Wednesday, March 11, 2009

Was Geronimo Tougher Than Pneumonia?

Iconic Apache warrior Geronimo is famed for his unparalleled toughness on the battlefield, but was he so tough that it took pneumonia over two decades to kill him? An unclear passage from a February 19th article in The New York Times, titled "Geronimo's Heirs Sue Secret Yale Society Over His Skull," seems to suggest that Geronimo, who died in 1909, lived his last 23 years dying of pneumonia while imprisoned.
As you can see in the above screen shot, highlighted for your viewing convenience, the last sentence of the article's eleventh paragraph reads, "He finally surrendered, with only 35 men left, to Gen. Nelson A. Miles on the New Mexico-Arizona border in 1886 and spent the rest of his life in prison, dying of pneumonia." The article and the passage were brought to the attention of the Proofreader by reader Don Martin, who, in an e-mail message, took issue with the vague phrasing of the sentence. Wait, is it even possible for a human to have pneumonia for over 20 years before succumbing?

Yes, in theory. But it's not likely and it has nothing to do with how tough a person is. Geronimo could have been afflicted with some rare, lingering form of pneumonia, bronchitis or other respiratory condition such as bronchiectasis, the symptoms of which can develop very gradually. Or he could have suffered from hypersensitivity pneumonitis, a lung disease that's been known to wax and wane in patients for years.

It's even possible Geronimo suffered from tuberculosis, to which Native Americans are particularly vulnerable, or M kansasii, a chronic pulmonary infection that resembles TB and about which almost nothing was known in the late 19th and early 20th centuries. All of these conditions could have easily been mistaken for pneumonia by a doctor determining the cause of Geronimo's death for his death certificate, especially if an autopsy wasn't performed on his corpse. Due to the prevalence of respiratory infections at the time, pneumonia was commonly cited on death certificates, much like "heart attack" is a common cause of death cited on death certificates these days.
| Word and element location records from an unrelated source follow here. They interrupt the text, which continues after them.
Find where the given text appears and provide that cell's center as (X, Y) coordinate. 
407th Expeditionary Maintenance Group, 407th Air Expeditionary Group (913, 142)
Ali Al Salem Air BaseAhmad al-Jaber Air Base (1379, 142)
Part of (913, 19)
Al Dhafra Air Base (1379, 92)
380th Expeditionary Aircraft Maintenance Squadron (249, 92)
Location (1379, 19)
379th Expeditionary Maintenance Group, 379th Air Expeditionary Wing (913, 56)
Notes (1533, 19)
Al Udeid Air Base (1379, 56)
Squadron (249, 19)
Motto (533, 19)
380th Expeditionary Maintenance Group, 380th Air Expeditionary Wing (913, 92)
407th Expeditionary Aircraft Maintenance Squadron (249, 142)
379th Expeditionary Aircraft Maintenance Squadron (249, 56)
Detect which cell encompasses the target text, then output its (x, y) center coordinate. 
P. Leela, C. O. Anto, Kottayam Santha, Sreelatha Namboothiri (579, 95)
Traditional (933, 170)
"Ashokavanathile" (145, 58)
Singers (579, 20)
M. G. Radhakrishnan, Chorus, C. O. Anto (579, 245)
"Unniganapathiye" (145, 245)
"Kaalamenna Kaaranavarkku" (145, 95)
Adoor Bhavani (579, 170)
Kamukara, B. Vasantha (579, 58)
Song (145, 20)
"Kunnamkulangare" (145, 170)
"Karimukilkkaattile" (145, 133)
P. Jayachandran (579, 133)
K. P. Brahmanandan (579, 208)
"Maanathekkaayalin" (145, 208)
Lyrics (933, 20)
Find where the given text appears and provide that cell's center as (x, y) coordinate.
Regardless of whether or not Geronimo died a long, slow death from pneumonia or another respiratory condition, the copy in the Times story could have been less vague or even broken into two, more clear sentences. As Times deputy news editor Philip B. Corbett astutely noted in a recent blog post, "periods don't add to the word count."

The Proofreader thanks Sidney K. Stein, M.D. and reader Don Martin for sending in the vague copy.